EXERCISE DESCRIPTION ->
Could you repeat every record below exactly as written?

DATA FOR PROCESSING ->

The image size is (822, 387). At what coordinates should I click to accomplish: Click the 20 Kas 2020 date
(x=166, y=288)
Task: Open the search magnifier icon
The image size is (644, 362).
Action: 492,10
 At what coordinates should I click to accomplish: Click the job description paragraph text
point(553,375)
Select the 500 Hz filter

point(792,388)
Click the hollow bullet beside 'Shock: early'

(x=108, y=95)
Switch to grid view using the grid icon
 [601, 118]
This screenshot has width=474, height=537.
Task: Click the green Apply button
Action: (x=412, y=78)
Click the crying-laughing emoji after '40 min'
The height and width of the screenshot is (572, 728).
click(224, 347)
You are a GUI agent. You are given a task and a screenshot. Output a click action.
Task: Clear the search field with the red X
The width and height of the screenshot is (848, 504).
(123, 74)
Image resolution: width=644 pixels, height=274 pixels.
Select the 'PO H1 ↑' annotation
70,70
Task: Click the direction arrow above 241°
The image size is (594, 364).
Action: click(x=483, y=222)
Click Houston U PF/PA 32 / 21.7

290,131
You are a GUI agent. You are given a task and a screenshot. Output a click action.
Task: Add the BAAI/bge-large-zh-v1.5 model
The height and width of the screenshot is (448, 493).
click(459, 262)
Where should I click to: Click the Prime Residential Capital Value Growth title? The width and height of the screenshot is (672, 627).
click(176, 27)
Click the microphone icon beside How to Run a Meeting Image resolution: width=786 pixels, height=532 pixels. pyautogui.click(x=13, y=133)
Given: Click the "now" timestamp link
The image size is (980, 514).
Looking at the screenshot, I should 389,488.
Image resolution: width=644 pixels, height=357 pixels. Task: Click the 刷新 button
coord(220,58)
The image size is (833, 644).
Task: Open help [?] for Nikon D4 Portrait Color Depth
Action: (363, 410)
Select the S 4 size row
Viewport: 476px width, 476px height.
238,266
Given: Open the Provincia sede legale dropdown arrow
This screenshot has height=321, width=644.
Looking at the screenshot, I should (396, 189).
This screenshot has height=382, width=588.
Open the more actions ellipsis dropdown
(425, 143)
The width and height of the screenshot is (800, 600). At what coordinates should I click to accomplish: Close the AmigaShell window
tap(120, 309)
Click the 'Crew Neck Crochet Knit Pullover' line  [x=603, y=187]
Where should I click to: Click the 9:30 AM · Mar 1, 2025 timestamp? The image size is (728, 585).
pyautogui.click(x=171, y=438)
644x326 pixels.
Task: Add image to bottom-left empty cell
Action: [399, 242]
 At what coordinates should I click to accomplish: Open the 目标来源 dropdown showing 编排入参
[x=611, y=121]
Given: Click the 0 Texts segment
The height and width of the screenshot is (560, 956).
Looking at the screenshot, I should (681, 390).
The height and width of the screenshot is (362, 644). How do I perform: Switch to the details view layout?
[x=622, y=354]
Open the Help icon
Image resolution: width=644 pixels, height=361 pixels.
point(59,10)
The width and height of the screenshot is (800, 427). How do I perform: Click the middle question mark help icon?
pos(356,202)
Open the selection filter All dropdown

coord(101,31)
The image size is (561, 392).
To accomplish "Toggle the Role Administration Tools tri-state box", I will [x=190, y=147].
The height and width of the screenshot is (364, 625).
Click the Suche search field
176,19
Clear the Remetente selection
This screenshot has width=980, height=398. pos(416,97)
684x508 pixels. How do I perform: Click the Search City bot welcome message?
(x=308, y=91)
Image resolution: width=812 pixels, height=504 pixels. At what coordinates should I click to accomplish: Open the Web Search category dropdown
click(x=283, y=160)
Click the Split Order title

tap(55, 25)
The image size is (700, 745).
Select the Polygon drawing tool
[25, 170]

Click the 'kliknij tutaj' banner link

TASK RESULT ->
The image size is (822, 387). At what coordinates should I click to accomplish: Click the 20 Kas 2020 date
(x=166, y=288)
Task: Open the search magnifier icon
The image size is (644, 362).
Action: 492,10
 At what coordinates should I click to accomplish: Click the job description paragraph text
point(553,375)
Select the 500 Hz filter

point(792,388)
Click the hollow bullet beside 'Shock: early'

(x=108, y=95)
Switch to grid view using the grid icon
 [601, 118]
This screenshot has width=474, height=537.
Task: Click the green Apply button
Action: (x=412, y=78)
Click the crying-laughing emoji after '40 min'
The height and width of the screenshot is (572, 728).
click(224, 347)
You are a GUI agent. You are given a task and a screenshot. Output a click action.
Task: Clear the search field with the red X
The width and height of the screenshot is (848, 504).
(123, 74)
Image resolution: width=644 pixels, height=274 pixels.
Select the 'PO H1 ↑' annotation
70,70
Task: Click the direction arrow above 241°
The image size is (594, 364).
Action: click(x=483, y=222)
Click Houston U PF/PA 32 / 21.7

290,131
You are a GUI agent. You are given a task and a screenshot. Output a click action.
Task: Add the BAAI/bge-large-zh-v1.5 model
The height and width of the screenshot is (448, 493).
click(459, 262)
Where should I click to: Click the Prime Residential Capital Value Growth title? The width and height of the screenshot is (672, 627).
click(176, 27)
Click the microphone icon beside How to Run a Meeting Image resolution: width=786 pixels, height=532 pixels. pyautogui.click(x=13, y=133)
Given: Click the "now" timestamp link
The image size is (980, 514).
Looking at the screenshot, I should 389,488.
Image resolution: width=644 pixels, height=357 pixels. Task: Click the 刷新 button
coord(220,58)
The image size is (833, 644).
Task: Open help [?] for Nikon D4 Portrait Color Depth
Action: (363, 410)
Select the S 4 size row
Viewport: 476px width, 476px height.
238,266
Given: Open the Provincia sede legale dropdown arrow
This screenshot has height=321, width=644.
Looking at the screenshot, I should (396, 189).
This screenshot has height=382, width=588.
Open the more actions ellipsis dropdown
(425, 143)
The width and height of the screenshot is (800, 600). At what coordinates should I click to accomplish: Close the AmigaShell window
tap(120, 309)
Click the 'Crew Neck Crochet Knit Pullover' line  [x=603, y=187]
Where should I click to: Click the 9:30 AM · Mar 1, 2025 timestamp? The image size is (728, 585).
pyautogui.click(x=171, y=438)
644x326 pixels.
Task: Add image to bottom-left empty cell
Action: [399, 242]
 At what coordinates should I click to accomplish: Open the 目标来源 dropdown showing 编排入参
[x=611, y=121]
Given: Click the 0 Texts segment
The height and width of the screenshot is (560, 956).
Looking at the screenshot, I should (681, 390).
The height and width of the screenshot is (362, 644). How do I perform: Switch to the details view layout?
[x=622, y=354]
Open the Help icon
Image resolution: width=644 pixels, height=361 pixels.
point(59,10)
The width and height of the screenshot is (800, 427). How do I perform: Click the middle question mark help icon?
pos(356,202)
Open the selection filter All dropdown

coord(101,31)
The image size is (561, 392).
To accomplish "Toggle the Role Administration Tools tri-state box", I will [x=190, y=147].
The height and width of the screenshot is (364, 625).
Click the Suche search field
176,19
Clear the Remetente selection
This screenshot has width=980, height=398. pos(416,97)
684x508 pixels. How do I perform: Click the Search City bot welcome message?
(x=308, y=91)
Image resolution: width=812 pixels, height=504 pixels. At what coordinates should I click to accomplish: Open the Web Search category dropdown
click(x=283, y=160)
Click the Split Order title

tap(55, 25)
The image size is (700, 745).
Select the Polygon drawing tool
[25, 170]

Click the 'kliknij tutaj' banner link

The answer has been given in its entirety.